Advanced Multimodal Photonics Laser Imaging Tool for Urothelial Diagnosis in Endoscopy (AMPLITUDE)

Tiedekunta tai koulutusyksikkö: Tekniikan ja luonnontieteiden tiedekunta | Organisation sub unit: Fysiikka | Tieteenala: Fotoniikka

There is an absence of lasers with the necessary wavelengths and characteristics to access the possibilities for deeper high- resolution biological tissue imaging in the third bio-window between 1650 nm and 1870 nm. Motivated by recent breakthrough results in multi-photon imaging at twice the depths currently achievable, we will meet the urgent need for new sources to address the outstanding research questions in this spectral region. Results will guide and enable instrument development in this appealing and relatively unexplored biophotonics imaging wavelength range.
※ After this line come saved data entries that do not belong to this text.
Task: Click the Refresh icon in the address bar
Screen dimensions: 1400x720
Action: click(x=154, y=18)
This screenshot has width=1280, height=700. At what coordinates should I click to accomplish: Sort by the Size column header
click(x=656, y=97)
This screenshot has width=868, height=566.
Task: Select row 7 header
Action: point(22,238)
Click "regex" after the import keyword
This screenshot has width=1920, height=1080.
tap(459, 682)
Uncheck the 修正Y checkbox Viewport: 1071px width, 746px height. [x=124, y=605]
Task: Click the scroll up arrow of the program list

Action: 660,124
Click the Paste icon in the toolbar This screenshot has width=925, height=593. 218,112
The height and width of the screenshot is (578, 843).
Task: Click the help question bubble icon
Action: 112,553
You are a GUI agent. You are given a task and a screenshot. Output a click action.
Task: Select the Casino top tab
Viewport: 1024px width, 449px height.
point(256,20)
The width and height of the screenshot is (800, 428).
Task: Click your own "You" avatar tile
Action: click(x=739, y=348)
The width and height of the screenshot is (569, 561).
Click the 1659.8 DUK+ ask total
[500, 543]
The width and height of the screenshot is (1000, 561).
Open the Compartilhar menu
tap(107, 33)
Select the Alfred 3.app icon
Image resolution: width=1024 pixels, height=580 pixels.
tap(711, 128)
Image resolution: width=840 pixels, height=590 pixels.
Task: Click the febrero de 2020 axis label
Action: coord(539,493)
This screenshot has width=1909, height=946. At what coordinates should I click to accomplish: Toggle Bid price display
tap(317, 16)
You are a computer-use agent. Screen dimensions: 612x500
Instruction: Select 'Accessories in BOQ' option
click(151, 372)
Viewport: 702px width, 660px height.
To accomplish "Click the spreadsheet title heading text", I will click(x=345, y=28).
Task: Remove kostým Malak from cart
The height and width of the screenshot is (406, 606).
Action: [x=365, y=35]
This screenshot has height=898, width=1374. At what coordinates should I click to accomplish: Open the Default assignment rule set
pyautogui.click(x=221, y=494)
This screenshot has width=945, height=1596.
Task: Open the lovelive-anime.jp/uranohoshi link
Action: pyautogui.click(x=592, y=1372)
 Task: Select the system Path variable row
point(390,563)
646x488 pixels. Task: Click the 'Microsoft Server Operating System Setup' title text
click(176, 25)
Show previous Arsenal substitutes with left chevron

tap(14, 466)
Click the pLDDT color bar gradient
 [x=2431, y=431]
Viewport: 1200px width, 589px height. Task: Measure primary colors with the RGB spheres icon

The AMPLITUDE consortium proposes a new concept of label-free, multi-modal microscopy and endoscopic imaging operating in this new wavelength region with multiple imaging and spectroscopic technologies, including NIR confocal reflectance microscopy, multi-photon microscopy and spontaneous Raman spectroscopy.

By progressing ultrafast fibre laser developments at 1700 nm, we will deliver new imaging capabilities in an appropriate form factor and at cost suitable for widespread adoption. This will be further enhanced by providing additional output at 850 nm using second harmonic generation from one integrated laser device.

This will enable a pioneering new compact and efficient multi-modal capability combining confocal and non-linear imaging techniques, overcoming performance limitations in medical and biological imaging applications, including improved pathohistological staging of tumours and in-vivo endoscopic assessment of depth of lesion invasiveness. Deeper multi-photon microscopy with autofluorescence imaging of cellular metabolic conditions, whose aspects are tightly related to cellular functioning and to cancer, implemented in tandem with Raman spectroscopy will provide exhaustive characterisation of the examined tissue at morphological, metabolic and molecular levels, allowing in-vivo optical biopsy for bladder cancer diagnosis, grading and staging.